▶ [Task prompt] Please reproduce the listing below exactly, leaving out every picture.

* * *

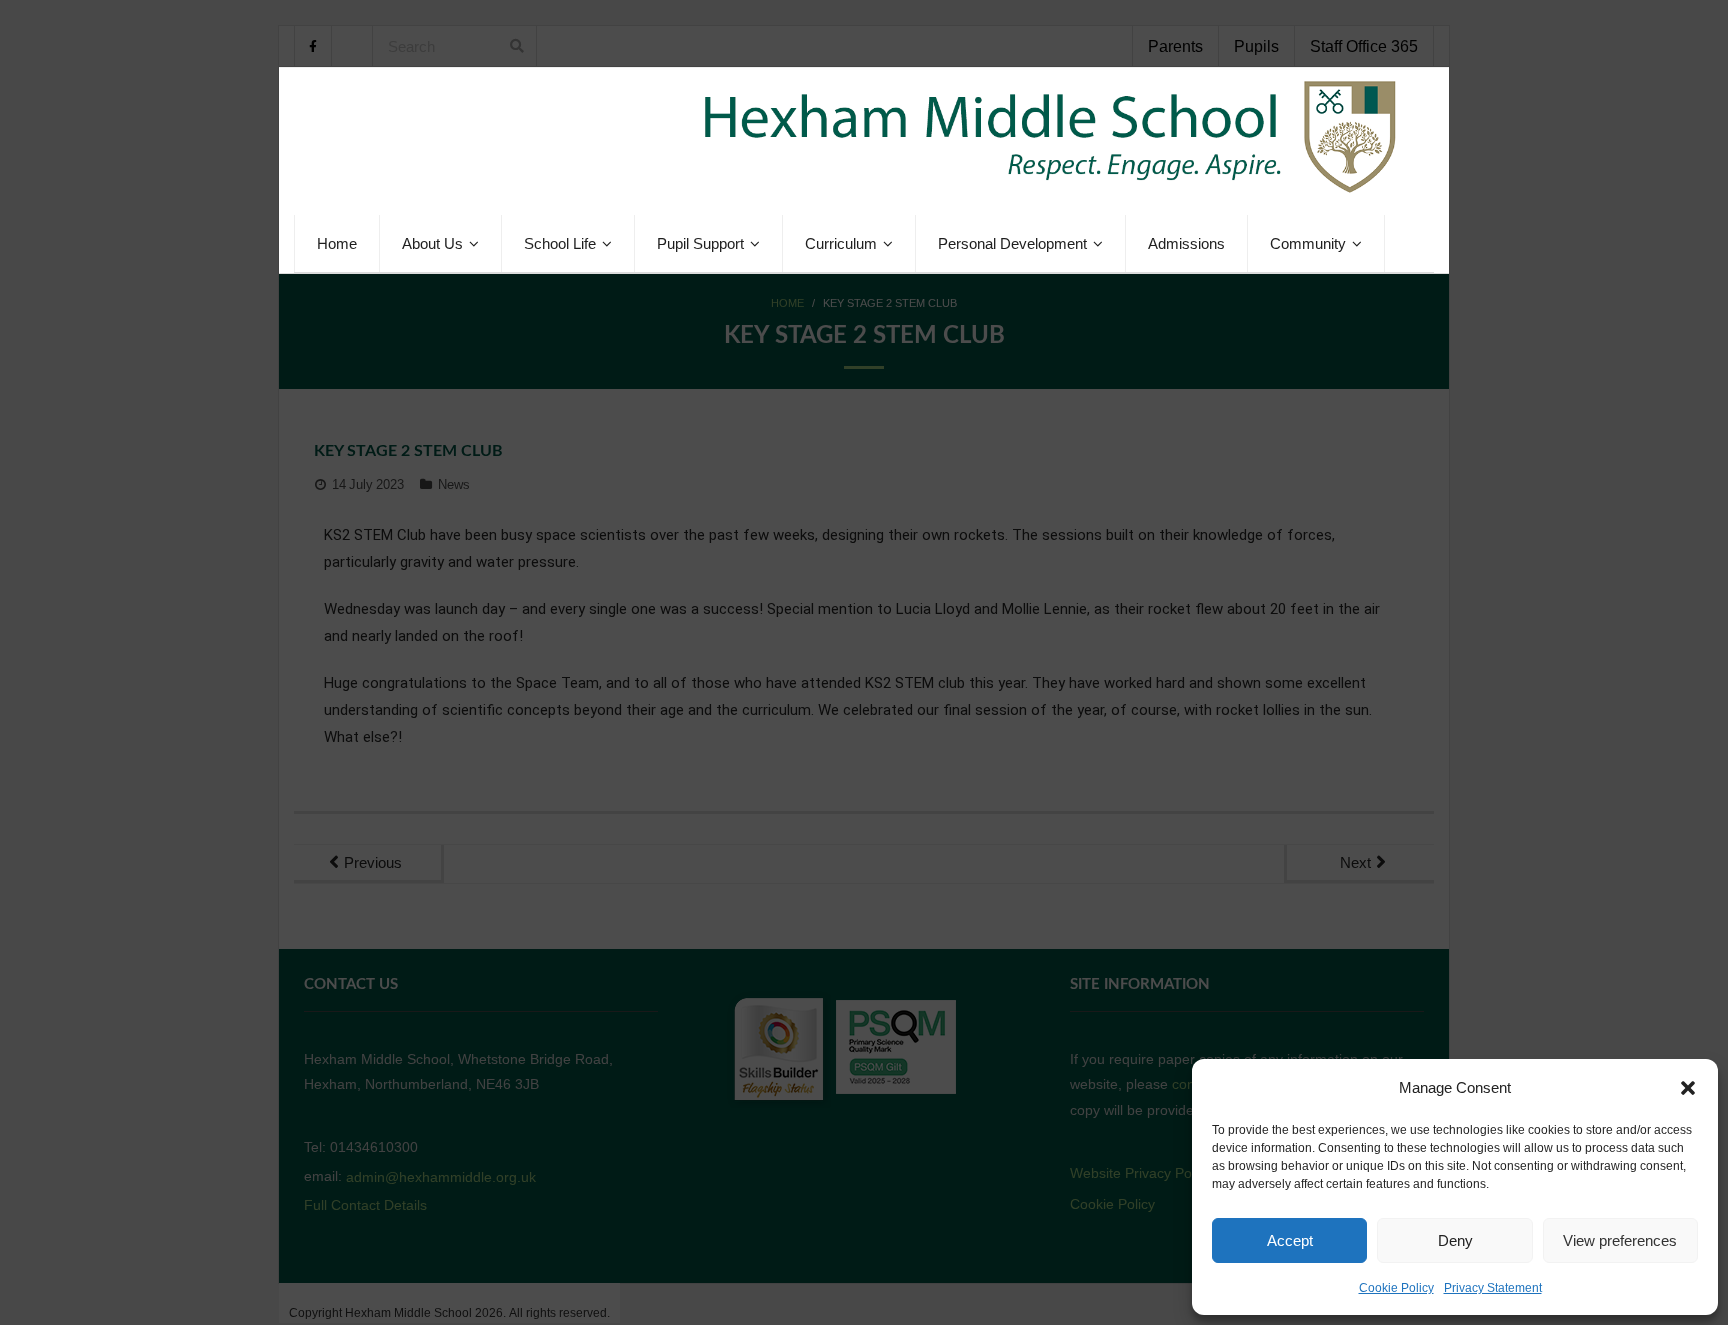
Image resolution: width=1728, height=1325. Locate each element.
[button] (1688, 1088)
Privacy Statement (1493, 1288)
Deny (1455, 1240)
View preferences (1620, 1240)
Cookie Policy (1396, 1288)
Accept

* * *

▶ [Answer space]
Image resolution: width=1728, height=1325. Locate each element.
[button] (1688, 1088)
Privacy Statement (1493, 1288)
Deny (1455, 1240)
View preferences (1620, 1240)
Cookie Policy (1396, 1288)
Accept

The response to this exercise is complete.